[Records from a pointing dataset]
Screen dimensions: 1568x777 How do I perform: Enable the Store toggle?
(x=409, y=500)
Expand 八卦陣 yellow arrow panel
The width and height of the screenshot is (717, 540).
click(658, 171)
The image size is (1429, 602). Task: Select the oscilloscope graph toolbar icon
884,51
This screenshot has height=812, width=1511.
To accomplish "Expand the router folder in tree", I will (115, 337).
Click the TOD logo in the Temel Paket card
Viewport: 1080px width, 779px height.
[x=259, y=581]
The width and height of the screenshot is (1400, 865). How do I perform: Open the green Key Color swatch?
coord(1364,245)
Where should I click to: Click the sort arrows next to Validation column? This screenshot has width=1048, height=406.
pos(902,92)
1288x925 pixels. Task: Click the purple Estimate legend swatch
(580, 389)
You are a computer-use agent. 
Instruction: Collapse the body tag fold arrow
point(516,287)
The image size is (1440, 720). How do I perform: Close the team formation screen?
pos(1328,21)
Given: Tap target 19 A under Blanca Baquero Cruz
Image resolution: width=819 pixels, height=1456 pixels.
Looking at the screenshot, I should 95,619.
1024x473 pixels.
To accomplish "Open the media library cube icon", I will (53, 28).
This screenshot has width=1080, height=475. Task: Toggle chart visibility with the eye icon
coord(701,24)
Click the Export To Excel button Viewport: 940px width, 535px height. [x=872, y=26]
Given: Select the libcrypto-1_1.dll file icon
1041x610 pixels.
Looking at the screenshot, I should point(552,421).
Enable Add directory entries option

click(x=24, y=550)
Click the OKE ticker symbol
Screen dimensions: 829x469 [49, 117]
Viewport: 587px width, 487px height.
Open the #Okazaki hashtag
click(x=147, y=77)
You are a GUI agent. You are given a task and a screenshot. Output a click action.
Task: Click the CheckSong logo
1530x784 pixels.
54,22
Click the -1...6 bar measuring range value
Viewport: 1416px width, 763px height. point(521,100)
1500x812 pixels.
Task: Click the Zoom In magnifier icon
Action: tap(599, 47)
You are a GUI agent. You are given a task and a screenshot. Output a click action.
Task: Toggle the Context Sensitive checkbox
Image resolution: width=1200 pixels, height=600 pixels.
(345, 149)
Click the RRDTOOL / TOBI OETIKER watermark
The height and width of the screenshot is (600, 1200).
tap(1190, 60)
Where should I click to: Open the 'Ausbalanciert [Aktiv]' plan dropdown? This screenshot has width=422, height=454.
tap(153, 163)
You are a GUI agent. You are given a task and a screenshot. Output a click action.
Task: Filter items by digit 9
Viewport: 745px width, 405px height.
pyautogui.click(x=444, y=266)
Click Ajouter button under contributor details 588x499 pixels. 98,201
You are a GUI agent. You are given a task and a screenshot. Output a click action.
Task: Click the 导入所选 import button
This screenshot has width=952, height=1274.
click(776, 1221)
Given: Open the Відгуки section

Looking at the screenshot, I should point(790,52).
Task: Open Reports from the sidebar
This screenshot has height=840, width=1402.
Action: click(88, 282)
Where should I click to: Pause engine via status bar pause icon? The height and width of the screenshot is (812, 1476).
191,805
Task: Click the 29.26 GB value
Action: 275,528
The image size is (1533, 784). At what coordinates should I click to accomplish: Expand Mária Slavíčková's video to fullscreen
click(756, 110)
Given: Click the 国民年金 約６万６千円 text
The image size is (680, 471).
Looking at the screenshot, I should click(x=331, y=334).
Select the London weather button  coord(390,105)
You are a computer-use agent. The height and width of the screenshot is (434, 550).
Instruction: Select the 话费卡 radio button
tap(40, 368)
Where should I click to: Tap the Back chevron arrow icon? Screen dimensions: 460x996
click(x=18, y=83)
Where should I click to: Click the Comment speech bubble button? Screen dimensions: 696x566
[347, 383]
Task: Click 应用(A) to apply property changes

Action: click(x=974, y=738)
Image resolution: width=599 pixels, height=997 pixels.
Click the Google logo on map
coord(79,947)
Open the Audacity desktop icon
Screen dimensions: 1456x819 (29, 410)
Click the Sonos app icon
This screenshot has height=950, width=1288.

→ Your objective: Change each "Where should I click to:" in these lines to "Which spot should I click to:", and write out all the lines again with nothing else altered.

→ Written solution:
Screen dimensions: 1568x777 How do I perform: Enable the Store toggle?
(x=409, y=500)
Expand 八卦陣 yellow arrow panel
The width and height of the screenshot is (717, 540).
click(658, 171)
The image size is (1429, 602). Task: Select the oscilloscope graph toolbar icon
884,51
This screenshot has height=812, width=1511.
To accomplish "Expand the router folder in tree", I will (115, 337).
Click the TOD logo in the Temel Paket card
Viewport: 1080px width, 779px height.
[x=259, y=581]
The width and height of the screenshot is (1400, 865). How do I perform: Open the green Key Color swatch?
coord(1364,245)
Which spot should I click to: Click the sort arrows next to Validation column? This screenshot has width=1048, height=406.
pos(902,92)
1288x925 pixels. Task: Click the purple Estimate legend swatch
(580, 389)
You are a computer-use agent. 
Instruction: Collapse the body tag fold arrow
point(516,287)
The image size is (1440, 720). How do I perform: Close the team formation screen?
pos(1328,21)
Given: Tap target 19 A under Blanca Baquero Cruz
Image resolution: width=819 pixels, height=1456 pixels.
Looking at the screenshot, I should 95,619.
1024x473 pixels.
To accomplish "Open the media library cube icon", I will (53, 28).
This screenshot has width=1080, height=475. Task: Toggle chart visibility with the eye icon
coord(701,24)
Click the Export To Excel button Viewport: 940px width, 535px height. [x=872, y=26]
Given: Select the libcrypto-1_1.dll file icon
1041x610 pixels.
Looking at the screenshot, I should point(552,421).
Enable Add directory entries option

click(x=24, y=550)
Click the OKE ticker symbol
Screen dimensions: 829x469 [49, 117]
Viewport: 587px width, 487px height.
Open the #Okazaki hashtag
click(x=147, y=77)
You are a GUI agent. You are given a task and a screenshot. Output a click action.
Task: Click the CheckSong logo
1530x784 pixels.
54,22
Click the -1...6 bar measuring range value
Viewport: 1416px width, 763px height. point(521,100)
1500x812 pixels.
Task: Click the Zoom In magnifier icon
Action: tap(599, 47)
You are a GUI agent. You are given a task and a screenshot. Output a click action.
Task: Toggle the Context Sensitive checkbox
Image resolution: width=1200 pixels, height=600 pixels.
(345, 149)
Click the RRDTOOL / TOBI OETIKER watermark
The height and width of the screenshot is (600, 1200).
tap(1190, 60)
Which spot should I click to: Open the 'Ausbalanciert [Aktiv]' plan dropdown? This screenshot has width=422, height=454.
tap(153, 163)
You are a GUI agent. You are given a task and a screenshot. Output a click action.
Task: Filter items by digit 9
Viewport: 745px width, 405px height.
pyautogui.click(x=444, y=266)
Click Ajouter button under contributor details 588x499 pixels. 98,201
You are a GUI agent. You are given a task and a screenshot. Output a click action.
Task: Click the 导入所选 import button
This screenshot has width=952, height=1274.
click(776, 1221)
Given: Open the Відгуки section

Looking at the screenshot, I should point(790,52).
Task: Open Reports from the sidebar
This screenshot has height=840, width=1402.
Action: click(88, 282)
Which spot should I click to: Pause engine via status bar pause icon? The height and width of the screenshot is (812, 1476).
191,805
Task: Click the 29.26 GB value
Action: 275,528
The image size is (1533, 784). At what coordinates should I click to accomplish: Expand Mária Slavíčková's video to fullscreen
click(756, 110)
Given: Click the 国民年金 約６万６千円 text
The image size is (680, 471).
Looking at the screenshot, I should click(x=331, y=334).
Select the London weather button  coord(390,105)
You are a computer-use agent. The height and width of the screenshot is (434, 550).
Instruction: Select the 话费卡 radio button
tap(40, 368)
Which spot should I click to: Tap the Back chevron arrow icon? Screen dimensions: 460x996
click(x=18, y=83)
Which spot should I click to: Click the Comment speech bubble button? Screen dimensions: 696x566
[347, 383]
Task: Click 应用(A) to apply property changes

Action: click(x=974, y=738)
Image resolution: width=599 pixels, height=997 pixels.
Click the Google logo on map
coord(79,947)
Open the Audacity desktop icon
Screen dimensions: 1456x819 (29, 410)
Click the Sonos app icon
This screenshot has height=950, width=1288.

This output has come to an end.